Tom Gilson

Expelled: Then What?

Jack Cashill writes:

Expelled opens nationwide on April 18th. The neo-Darwinists and their allies in the major media will do their best to kill it.

Co-producer Mark Mathis tells me that two network news producers have already chosen not to cover the film because it was “biased,” unlike, say, the much-covered Fahrenheit 911.

[From The blog for EXPELLED: No Intelligence Allowed ]

Neo-Darwinists are indeed lining up against this film. Controversy is rising. It remains to be seen how it will all play out: how many people will view this film? Will it seem believable to most of them? Will it succeed in making its case? Based on Cashill’s review it seems at least possible:

The choice of Stein as narrator is inspired for another reason. That reason becomes most apparent when he and two “creationist” allies, mathematician David Berlinski and nuclear physicist Gerald Schroeder, visit a remnant of the Berlin Wall, the central metaphor of the film.

At the wall, the three discuss the value of freedom, the central idea of the film, and the need for the same in science. The audience has already met Berlinski, an amusingly sophisticated American living in Paris.

The audience has seen less of Schroeder, but he is wearing a yarmulke. All three are Jewish.

Indeed, it would be hard to imagine any three individuals on the planet who less resemble the Inherit the Wind stereotype that Darwinists have been scaring soccer moms with for the last half century.

And wait until you read what he said about Dawkins admitting to the real possibility of a designer!

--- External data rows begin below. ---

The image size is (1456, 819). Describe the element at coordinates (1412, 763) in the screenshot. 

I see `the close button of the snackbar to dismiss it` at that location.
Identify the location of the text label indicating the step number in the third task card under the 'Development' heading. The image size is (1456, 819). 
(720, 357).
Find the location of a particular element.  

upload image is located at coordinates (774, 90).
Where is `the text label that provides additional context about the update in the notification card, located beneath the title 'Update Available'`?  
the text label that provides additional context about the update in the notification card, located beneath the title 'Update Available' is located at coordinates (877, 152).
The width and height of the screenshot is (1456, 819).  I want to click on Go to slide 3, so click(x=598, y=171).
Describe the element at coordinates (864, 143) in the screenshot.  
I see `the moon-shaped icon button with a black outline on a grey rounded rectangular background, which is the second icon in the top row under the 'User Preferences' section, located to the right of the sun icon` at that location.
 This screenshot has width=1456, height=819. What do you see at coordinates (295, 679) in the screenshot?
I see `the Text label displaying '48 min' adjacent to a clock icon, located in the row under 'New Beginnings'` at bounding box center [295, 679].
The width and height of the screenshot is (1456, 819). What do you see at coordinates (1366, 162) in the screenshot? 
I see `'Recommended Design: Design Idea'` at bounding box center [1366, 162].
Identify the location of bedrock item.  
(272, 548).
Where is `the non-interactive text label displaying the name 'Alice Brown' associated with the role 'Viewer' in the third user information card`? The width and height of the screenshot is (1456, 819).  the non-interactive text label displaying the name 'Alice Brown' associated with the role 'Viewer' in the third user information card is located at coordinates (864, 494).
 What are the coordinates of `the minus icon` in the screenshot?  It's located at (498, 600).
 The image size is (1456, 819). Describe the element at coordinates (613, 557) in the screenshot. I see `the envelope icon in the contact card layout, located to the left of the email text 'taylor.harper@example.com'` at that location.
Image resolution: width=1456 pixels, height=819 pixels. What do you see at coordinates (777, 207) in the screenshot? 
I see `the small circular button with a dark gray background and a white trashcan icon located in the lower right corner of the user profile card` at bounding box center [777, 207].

So let’s suppose the film succeeds in its intent, which is to raise awareness of severe restrictions on academic freedom of thought and inquiry for those are sympathetic to Intelligent Design.

Then what?

I’m going to speak to people like me who at least sympathize with Intelligent Design, and who know that it is routinely misrepresented by the media and by its detractors. Sure, if this film makes its point, we’re going to feel some considerable satisfaction.

Then what?

Intelligent Design will not be proved by this film. It will remain a theory under siege. Skeptics will continue to claim that evolution can produce irreducible complexity and the massive information stores found within DNA. They will continue to prefer the many-worlds theory for the universe’s fine-tuning, rather than admit there might be a God who made it that way. And this film won’t change that.

So, then what?

Evolutionists have been telling us for years that no true scientist doubts the basic neo-Darwinian story, and that this whole controversy thing is a public relations scheme concocted by right-wing religionists. If Expelled comes across as credible, they’re in for some serious embarrassment. It might mean the beginning of the end of a dogmatic stranglehold they’ve kept on the universities.

So, then what?

Then Intelligent Design would still have to make its case. What Expelled might do for ID–not immediately, but in the course of time–is provide it some breathing room, some freedom to speak openly, to seek funding from more diverse sources. It might allow more scientists who now secretly sympathize with ID to actually do some work on it openly. It could certainly open the door for research to accelerate. But the research has to be done, and the scientific case has to be made in scientific ways (not, however, meaning that it has to assume the truth of philosophical materialism, as some scientists claim).

And in the meantime, what?

Many Christians believe we have a stake in Intelligent Design’s scientific success. There’s a modicum of truth to that: if ID were ever to be established on scientific grounds, that would strengthen grounds for belief in God. It wouldn’t prove God. If skeptics can resort to the many-worlds hypothesis to explain cosmological fine-tuning, they can find other non-theistic ways to explain anything ID might put forth. And really, the evidence for God is already there. So our stake in ID as an apologetic for Christianity, while it exists, is not huge.

Let’s put it more bluntly: God made it through centuries without our knowing about cellular nanomachinery or the complexity of the genetic code. He can get along without our proving he is behind it all now.

On the other hand, we have a real stake in a correct understanding of Intelligent Design (whatever that correct understanding may be) for the sake of truly knowing reality. It’s no less important than understanding optics or relativity or plate tectonics. Science is about the pursuit of knowledge. Expelled is saying that some of that pursuit has been shut down. Opening it up for broader–yet still responsible–research can only be good for science.

And also in the meantime:

If what we’re really after is an apologetic for the truth of Christianity, let’s remember it’s not just the answers we find but the way we conduct ourselves along the way: without manipulation, without gloating (if the film makes succeeds, for example), without bending data; and instead of these, with a strong determination to conduct our side of the controversy with respect, charity, and a commitment to the truth.